> On Feb 5, 2017, at 7:45 AM, Karl Wagner <razie...@gmail.com> wrote:
> 
> I have a question about current dispatching behaviour with protocols and 
> ‘Self’.
> 
> protocol CustomEquatable {
>     func equal(to: Self) -> Bool
> }
> 
> open class Super : CustomEquatable {
>     func equal(to: Super) -> Bool { print("super"); return false }
> }
> class Sub: Super {
>     func equal(to: Sub) -> Bool { print("sub-sub"); return true }
>     override func equal(to: Super) -> Bool { print("sub-super"); return true }
> }
> 
> Sub().equal(to: Sub())     // sub-sub
> Sub().equal(to: Super())   // sub-super 
> Super().equal(to: Sub())   // super
> Super().equal(to: Super()) // super
> 
> (Sub() as Super).equal(to: Sub)              // sub-super — dynamically 
> dispatched to callee’s type, not param
> (Sub() as Super).equal(to: (Sub() as Super)) // sub-super — as above
> 
> 
> Currently, we dynamically dispatch to the callee’s type to find ‘Self’, but 
> we don’t apply that consistently when dispatching to ‘Self’-type parameters. 
> Is that expected behaviour?
> 
> - Karl

Hi Karl,

This is expected behavior.

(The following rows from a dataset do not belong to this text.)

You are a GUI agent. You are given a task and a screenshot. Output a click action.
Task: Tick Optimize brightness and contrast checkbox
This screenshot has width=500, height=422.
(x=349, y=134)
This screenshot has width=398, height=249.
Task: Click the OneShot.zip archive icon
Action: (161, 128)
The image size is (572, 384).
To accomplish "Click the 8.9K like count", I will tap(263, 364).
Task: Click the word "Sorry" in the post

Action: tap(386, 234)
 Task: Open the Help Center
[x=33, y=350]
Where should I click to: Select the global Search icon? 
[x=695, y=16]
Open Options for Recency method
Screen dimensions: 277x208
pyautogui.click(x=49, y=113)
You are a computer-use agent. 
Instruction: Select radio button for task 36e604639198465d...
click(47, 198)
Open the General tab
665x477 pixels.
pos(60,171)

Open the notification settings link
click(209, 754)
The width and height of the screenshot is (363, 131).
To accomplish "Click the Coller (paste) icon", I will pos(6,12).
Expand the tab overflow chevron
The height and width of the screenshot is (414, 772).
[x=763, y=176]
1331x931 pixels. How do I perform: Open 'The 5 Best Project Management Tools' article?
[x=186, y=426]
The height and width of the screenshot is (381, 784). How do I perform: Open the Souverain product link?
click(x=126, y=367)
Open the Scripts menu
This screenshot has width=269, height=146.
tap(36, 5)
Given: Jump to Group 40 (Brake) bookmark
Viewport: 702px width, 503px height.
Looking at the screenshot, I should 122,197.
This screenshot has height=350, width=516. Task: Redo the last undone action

The choice of method overload is based on the static 
types: `Super.equal(to: Super)`. The dynamic dispatch that you get when using 
the override keyword is based on the `self` argument’s dynamic type only. The 
dynamic types of the non-self arguments don’t play a part.

I’m sure there are some good language design reasons not to support dynamic 
method overloads. I can only tell you that implementing it would be no fun.